<<<<

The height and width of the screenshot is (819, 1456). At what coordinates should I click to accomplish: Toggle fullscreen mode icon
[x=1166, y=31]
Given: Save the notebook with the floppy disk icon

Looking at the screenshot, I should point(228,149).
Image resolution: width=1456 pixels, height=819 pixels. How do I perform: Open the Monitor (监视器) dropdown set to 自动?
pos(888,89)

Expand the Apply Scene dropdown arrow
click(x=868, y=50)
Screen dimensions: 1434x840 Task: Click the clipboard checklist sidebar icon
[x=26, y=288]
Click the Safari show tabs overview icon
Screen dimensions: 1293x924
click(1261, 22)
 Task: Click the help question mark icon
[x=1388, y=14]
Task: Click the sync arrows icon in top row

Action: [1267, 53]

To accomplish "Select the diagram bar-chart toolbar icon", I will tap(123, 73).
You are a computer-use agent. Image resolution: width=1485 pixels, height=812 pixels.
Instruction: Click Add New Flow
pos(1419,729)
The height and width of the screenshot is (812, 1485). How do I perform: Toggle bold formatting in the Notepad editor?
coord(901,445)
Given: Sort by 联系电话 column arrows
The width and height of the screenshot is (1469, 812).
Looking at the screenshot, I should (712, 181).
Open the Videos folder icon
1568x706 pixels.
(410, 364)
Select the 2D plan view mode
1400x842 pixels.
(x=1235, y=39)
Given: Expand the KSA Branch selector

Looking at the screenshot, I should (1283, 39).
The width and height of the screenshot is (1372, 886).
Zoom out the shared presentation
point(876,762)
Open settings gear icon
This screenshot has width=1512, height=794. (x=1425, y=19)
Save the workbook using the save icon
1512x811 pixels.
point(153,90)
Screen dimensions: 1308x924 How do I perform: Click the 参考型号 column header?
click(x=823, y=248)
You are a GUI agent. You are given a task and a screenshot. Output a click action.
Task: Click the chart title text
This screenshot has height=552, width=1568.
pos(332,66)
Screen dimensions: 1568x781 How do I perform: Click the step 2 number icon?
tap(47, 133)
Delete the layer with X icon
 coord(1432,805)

>>>>

## TRY IT
Your answer must consist only of the lines from the one containing "Screen dimensions: 1568x781" through the last line of the data above, both included, exactly as written.

## OUTPUT
Screen dimensions: 1568x781 How do I perform: Click the step 2 number icon?
tap(47, 133)
Delete the layer with X icon
 coord(1432,805)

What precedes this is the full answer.